How Many Stages Are There in Parkinson’s Disease?
March 30, 2017April is National Parkinson’s Disease Awareness Month. This is the ideal opportunity for you to learn about this condition so that you can design a care approach that will help them to manage this condition effectively while also living a lifestyle that is meaningful and fulfilling. One thing that is important to understand is that this is a progressive condition, meaning that it will increase and worsen over time. Though each person who develops Parkinson’s disease will experience the disease in their own personal way, there is a basic set of stages through which the disease progresses. Knowing these stages can help you to feel more prepared to give your parent the care that they will need as they progress. There are five basic stages of Parkinson’s disease that encompass the general patterns of the disease. It is important to note, however, that your loved one might not experience the symptoms in the same order or as intensely as others. The stages of PD include:
- Stage one. The earliest stage of PD, this stage is characterized by mild symptoms that your parent might barely notice or that have little to no impact on their daily functioning. Movement-related symptoms such as tremors are likely to occur only on one side of the body. You might notice that their posture has changed or that they have a compromised gait.

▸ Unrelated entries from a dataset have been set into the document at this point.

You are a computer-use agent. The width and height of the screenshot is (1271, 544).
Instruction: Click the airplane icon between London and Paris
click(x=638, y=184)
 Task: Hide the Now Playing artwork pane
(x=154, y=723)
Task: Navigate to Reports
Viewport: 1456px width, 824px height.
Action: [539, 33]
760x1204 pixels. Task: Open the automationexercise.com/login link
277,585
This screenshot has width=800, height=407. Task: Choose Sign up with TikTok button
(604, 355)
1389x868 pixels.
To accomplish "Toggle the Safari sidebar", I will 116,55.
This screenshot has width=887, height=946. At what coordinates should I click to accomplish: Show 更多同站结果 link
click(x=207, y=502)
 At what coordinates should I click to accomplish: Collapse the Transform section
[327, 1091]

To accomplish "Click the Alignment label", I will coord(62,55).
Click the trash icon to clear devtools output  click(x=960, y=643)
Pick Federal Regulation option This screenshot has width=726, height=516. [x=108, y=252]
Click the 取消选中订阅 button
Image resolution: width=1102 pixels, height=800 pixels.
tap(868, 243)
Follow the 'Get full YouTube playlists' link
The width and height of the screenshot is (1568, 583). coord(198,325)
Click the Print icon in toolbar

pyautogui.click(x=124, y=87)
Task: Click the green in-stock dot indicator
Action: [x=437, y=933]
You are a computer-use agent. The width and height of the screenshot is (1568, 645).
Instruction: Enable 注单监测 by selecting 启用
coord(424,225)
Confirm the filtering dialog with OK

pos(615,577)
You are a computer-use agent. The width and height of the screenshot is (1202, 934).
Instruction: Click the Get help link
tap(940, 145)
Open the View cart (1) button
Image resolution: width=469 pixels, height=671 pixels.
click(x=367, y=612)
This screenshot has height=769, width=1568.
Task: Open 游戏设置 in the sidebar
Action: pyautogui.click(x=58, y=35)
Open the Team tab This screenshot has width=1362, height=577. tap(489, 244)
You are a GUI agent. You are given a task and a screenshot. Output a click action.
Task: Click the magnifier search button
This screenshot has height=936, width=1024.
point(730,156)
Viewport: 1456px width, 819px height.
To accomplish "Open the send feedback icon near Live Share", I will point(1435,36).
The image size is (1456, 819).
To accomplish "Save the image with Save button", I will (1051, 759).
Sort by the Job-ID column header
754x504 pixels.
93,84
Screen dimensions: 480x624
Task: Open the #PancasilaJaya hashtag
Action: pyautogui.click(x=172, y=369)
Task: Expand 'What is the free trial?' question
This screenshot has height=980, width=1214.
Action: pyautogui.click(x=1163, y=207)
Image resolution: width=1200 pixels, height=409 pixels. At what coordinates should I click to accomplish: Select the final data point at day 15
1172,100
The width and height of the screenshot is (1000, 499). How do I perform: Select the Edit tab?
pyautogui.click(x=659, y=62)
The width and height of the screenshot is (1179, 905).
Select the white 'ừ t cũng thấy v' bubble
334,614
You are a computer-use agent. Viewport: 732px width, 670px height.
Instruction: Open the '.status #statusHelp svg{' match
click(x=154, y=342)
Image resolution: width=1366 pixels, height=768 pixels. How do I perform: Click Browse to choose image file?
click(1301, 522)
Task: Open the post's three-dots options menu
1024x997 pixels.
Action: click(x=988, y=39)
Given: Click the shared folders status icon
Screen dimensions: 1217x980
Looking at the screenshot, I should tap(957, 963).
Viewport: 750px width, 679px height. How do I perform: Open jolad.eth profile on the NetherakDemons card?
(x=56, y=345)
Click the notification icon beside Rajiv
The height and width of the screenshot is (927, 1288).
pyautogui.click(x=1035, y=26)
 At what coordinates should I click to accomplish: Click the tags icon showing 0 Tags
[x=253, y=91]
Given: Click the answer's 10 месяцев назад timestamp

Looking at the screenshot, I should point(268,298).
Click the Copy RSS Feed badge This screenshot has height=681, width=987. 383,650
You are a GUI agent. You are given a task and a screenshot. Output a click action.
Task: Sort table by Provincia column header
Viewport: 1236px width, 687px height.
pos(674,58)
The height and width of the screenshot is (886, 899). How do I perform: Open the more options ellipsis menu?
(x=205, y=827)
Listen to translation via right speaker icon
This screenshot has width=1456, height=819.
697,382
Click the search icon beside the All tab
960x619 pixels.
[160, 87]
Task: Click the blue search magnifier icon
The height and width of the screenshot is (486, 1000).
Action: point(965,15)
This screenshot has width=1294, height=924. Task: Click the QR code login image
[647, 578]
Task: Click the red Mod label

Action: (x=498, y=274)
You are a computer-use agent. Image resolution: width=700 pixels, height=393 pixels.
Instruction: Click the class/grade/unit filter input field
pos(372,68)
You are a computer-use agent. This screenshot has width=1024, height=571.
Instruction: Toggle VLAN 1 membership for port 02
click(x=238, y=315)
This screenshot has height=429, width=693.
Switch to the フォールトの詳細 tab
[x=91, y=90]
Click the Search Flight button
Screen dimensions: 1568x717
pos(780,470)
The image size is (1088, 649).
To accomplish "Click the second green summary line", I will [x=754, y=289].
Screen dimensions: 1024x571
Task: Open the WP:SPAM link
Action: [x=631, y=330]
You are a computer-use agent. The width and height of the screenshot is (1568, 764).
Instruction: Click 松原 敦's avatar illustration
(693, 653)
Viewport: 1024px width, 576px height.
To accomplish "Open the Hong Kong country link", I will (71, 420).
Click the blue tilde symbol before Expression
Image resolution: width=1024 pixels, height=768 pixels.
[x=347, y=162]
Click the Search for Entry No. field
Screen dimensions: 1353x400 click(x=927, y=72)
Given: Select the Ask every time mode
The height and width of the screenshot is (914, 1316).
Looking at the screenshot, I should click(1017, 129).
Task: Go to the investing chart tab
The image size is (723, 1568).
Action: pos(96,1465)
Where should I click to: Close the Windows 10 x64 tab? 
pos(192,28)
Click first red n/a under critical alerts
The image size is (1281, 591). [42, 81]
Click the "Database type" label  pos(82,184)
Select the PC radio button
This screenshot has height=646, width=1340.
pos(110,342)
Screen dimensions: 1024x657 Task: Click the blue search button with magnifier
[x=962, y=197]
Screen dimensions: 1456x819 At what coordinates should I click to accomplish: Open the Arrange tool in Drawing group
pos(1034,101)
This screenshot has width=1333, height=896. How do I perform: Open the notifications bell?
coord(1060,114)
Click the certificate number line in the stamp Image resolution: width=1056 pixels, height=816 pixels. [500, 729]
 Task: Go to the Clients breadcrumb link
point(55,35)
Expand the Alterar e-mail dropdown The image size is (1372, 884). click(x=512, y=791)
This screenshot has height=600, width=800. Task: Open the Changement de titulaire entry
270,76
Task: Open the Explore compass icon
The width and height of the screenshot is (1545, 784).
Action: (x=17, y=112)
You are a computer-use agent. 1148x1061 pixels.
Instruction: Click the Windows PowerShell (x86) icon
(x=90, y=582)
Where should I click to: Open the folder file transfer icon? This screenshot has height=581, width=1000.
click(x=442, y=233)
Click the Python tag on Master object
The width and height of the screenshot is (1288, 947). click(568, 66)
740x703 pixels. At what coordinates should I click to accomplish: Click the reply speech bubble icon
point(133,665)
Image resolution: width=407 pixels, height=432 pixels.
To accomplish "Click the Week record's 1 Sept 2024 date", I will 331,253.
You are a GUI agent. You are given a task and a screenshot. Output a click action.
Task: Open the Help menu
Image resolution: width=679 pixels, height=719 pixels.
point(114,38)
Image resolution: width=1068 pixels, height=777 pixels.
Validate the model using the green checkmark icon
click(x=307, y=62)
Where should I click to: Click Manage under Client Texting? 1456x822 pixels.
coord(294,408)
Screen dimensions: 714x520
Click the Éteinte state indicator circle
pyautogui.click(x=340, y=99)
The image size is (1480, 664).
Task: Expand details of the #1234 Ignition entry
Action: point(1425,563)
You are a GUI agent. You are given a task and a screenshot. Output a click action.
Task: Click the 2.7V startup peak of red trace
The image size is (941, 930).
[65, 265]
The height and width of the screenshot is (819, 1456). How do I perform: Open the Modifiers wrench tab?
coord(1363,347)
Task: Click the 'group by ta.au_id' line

- Stage two. During this stage, the symptoms worsen and become more noticeable. Both sides of the body are likely to be affected by the movement symptoms. Your parent might still be able to live independently, but may need some support and extra time to handle them.
- Stage three. Considered the middle stage of the disease, stage three is when your parent’s symptoms will increase significantly and they will start to require additional support. Your parent will likely experience loss of balance, slowness and increased fall risk. Your parent will still be independent in many ways, they might struggle with activities such as eating, dressing, and cleaning the home.
- Stage four. This stage is an advanced stage of the disease and a point at which the symptoms become severe. They are likely to need a walker or other form of mobility aide. Your parent will be unable to live alone and will need assistance with their activities of daily living including eating, bathing, dressing, toileting, and keeping up with their home.
- Stage five. The final stage of the disease, this stage is debilitating and characterized by complete dependence on a caregiver or care provider. They will be unable to stand or walk, and may become bedridden. They will need help with all activities and may experience cognitive symptoms such a delusions and hallucinations.